Fragmento del texto
2000mAh no significa que por cada hora de funcionamiento puede entregar 2000mA... 
Reitero la pregunta: ¿Qué quieren decir los mAh de una batería? (cuando puedas contestarme eso no necesitás mucha más ayuda para entender dónde está el problema)


joel octavio dijo:


> *QU*iero al menos que me dure todo un dia...


Ponete a hacer las cuentas de cuánta corriente necesitás y de cuántos mAh tendría que ser la batería (esto lo podés hacer después de contestar qué quiere decir mAh).
Hecho ese cálculo verás qué batería necesitás para lograr eso.


joel octavio dijo:


> ...tiene que ver en algo por lo que me sucede que solo me duran dos a tres horas en funcionamiento?


De nuevo, ¿qué son los mAh?


Saludos


----------



## mufo (May 9, 2010)

cacho el link que puso "peruanito2088" me parece increible, de hecho hasta ganas de hacer un juguete asi.... dice que es de 5W y funciona con USB o 3 pilas. he buscado en el foro amplificadores pequeñitos a transistores (cosas simples) y encontre este (foto) pero dicen que no amplifica nada asique no se cual usar, alguna ayuda?
pd: lo importante es que igual tire algo asi como entre 2W y 5W... para que se sienta


----------



## rudyloco (Jun 24, 2010)

holas brothers decirles que el tda2822m funciona bien aca les dejo el data sheet
http://www.datasheetcatalog.org/datasheets/150/326238_DS.pdf


----------



## torquer (Sep 25, 2010)

juanjaem dijo:


> No te aconsejo que lo alimentes a pilas, porque por mucho ke gaste poco, no ivas a ganar para pilas. Lo mejor es que prueves con una bateria pequeña de moto, o algo por el estilo (si puede ser que pese poco) pero ke dure bastante mas. Y con los 12 voltios ke da una bateria de moto, puedes alimentar amplificador hechos por ejemplo con un TDA2003 (vale 1'5 €), que es muy simple.( http://eu.st.com/stonline/books/pdf/docs/1449.pdf ).
> 
> tambien esta el amplificador operacional muy barato TDA2822 que se alimenta desde 3 hasta 15 voltios (segun como lo alimentes, dara mas o menos potencia, a 9 voltios 1.3watt).

Listado de datos
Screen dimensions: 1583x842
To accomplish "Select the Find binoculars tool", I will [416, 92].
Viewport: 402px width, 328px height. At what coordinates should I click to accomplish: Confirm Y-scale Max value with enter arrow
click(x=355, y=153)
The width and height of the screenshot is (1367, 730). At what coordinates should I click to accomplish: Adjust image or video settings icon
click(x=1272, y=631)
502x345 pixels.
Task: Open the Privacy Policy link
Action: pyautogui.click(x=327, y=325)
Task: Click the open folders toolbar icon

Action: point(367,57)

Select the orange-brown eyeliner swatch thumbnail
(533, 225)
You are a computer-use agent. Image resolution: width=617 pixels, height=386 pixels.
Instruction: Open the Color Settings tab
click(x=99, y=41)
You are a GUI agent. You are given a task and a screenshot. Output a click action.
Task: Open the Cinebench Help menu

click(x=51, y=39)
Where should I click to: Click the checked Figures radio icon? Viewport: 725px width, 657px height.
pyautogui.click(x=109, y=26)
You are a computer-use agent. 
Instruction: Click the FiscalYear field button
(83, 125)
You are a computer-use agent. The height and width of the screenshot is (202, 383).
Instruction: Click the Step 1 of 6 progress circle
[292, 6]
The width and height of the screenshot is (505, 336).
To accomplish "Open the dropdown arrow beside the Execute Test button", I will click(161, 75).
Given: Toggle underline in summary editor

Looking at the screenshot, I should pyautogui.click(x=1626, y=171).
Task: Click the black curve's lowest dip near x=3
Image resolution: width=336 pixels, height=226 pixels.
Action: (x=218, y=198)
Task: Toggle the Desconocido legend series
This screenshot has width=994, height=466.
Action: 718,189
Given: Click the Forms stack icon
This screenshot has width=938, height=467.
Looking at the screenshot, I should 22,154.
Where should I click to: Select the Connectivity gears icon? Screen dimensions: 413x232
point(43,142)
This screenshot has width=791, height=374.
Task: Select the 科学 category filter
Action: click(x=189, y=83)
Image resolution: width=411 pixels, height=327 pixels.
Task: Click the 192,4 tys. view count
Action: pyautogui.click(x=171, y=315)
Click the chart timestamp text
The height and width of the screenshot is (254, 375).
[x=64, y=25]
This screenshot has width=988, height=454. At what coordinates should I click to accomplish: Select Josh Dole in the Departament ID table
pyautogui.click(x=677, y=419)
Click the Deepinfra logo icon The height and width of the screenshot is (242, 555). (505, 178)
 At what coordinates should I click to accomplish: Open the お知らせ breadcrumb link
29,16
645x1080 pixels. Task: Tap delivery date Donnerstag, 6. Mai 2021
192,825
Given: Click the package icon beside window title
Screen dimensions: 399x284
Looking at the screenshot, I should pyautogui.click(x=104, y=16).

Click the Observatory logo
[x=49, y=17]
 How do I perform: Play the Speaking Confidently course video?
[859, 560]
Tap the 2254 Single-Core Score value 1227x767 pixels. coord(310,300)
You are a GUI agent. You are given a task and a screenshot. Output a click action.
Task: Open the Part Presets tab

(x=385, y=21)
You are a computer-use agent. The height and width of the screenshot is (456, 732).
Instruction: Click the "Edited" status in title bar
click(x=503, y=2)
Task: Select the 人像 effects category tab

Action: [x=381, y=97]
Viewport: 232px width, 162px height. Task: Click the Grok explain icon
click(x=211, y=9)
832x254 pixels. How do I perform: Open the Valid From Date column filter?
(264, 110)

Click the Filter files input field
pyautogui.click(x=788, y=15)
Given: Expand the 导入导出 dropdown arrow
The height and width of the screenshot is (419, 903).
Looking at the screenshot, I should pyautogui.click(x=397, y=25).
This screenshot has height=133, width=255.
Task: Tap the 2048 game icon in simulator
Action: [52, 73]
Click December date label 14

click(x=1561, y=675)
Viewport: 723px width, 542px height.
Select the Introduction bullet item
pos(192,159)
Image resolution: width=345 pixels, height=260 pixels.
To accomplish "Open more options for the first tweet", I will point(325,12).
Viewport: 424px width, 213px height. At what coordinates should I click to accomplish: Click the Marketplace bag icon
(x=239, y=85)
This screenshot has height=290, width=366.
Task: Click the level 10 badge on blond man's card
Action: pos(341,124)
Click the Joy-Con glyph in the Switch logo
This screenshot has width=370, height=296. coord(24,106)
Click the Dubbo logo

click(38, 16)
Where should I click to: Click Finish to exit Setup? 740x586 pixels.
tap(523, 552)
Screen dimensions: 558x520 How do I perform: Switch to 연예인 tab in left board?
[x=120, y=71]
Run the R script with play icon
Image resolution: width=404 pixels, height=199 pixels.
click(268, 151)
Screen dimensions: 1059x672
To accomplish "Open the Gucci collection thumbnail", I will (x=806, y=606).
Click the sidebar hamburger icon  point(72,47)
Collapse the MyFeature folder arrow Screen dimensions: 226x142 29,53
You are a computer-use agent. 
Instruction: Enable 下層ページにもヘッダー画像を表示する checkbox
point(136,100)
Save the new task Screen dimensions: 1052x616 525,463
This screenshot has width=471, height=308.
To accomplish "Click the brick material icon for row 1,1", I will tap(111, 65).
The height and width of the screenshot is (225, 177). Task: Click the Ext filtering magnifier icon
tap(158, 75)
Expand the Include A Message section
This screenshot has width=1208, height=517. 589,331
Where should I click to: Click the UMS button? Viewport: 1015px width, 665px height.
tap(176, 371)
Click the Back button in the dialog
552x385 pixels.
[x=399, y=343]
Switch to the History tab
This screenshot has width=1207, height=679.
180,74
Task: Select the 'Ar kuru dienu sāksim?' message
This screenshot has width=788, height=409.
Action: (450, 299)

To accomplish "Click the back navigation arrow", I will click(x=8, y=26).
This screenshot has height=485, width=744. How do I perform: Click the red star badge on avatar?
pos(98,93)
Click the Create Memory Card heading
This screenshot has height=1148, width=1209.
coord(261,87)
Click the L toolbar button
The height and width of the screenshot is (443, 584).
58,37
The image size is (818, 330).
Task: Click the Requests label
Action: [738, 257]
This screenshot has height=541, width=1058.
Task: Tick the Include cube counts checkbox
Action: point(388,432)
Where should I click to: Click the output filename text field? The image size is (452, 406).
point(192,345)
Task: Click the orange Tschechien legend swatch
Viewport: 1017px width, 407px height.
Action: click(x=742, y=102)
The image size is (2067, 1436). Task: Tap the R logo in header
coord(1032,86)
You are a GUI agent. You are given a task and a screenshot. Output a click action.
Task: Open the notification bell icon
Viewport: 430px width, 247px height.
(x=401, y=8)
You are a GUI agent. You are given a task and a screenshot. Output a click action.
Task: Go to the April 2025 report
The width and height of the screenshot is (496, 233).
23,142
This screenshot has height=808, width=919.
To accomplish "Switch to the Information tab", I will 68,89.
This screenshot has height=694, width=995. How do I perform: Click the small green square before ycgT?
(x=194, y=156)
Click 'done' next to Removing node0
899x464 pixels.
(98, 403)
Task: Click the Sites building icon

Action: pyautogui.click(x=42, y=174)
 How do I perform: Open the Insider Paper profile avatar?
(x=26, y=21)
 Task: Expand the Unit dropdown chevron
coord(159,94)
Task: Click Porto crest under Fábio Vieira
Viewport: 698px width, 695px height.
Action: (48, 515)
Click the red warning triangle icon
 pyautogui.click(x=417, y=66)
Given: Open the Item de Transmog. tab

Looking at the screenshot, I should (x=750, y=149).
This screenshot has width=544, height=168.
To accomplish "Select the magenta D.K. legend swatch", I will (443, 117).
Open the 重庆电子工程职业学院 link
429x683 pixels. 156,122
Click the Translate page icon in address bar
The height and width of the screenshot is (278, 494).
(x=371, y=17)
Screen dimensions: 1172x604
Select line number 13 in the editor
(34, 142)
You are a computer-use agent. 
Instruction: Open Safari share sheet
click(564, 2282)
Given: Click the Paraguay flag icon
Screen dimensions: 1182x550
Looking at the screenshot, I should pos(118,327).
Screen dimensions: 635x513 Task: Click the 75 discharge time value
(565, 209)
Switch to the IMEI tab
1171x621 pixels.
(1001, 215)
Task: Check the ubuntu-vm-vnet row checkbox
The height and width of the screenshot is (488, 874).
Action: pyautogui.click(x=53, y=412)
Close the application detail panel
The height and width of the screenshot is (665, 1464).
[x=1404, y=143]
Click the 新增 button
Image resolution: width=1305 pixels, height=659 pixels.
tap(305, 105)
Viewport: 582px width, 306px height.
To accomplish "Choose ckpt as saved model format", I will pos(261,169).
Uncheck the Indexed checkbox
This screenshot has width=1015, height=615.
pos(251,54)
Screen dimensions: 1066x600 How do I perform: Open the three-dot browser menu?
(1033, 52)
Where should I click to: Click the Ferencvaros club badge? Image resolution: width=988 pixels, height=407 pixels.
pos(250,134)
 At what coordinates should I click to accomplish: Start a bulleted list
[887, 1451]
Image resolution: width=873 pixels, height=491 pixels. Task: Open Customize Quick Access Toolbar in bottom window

Tu tarea
Sigue escribiendo el hilo del foro sobre baterías y amplificadores pequeños a partir de su última línea.

Respuesta
> 
> en fin adios



tengo una pregunta  sabes como son cada uno de los capacitores en el amplificador  de 9v de 10w, tda2003 osea me refiero a sin a algunos son cerámicos y como son haber, si me pueden mandar una foto de ellos o algo así . lo que pasa es que cuando le subo el volumen casi al final se distorsiona feo aunque lo use con baterías o con una fuente de 3Amperios y no se si es por los capacitores o que....                        " saludos"


----------



## elneroo (Nov 26, 2010)

hola DJ DRACO  como estas esta muy intersante el amplificador y el preampl. sabes disculpa la molestia pero el pcb que dejas no se aprecia muy tu crees q*UE* podrias adjuntar fotos o si derrepente as mejora el pcb o mostrar uno mejor gracias de verdad y funciona no?...........


----------



## stalker94 (Dic 8, 2010)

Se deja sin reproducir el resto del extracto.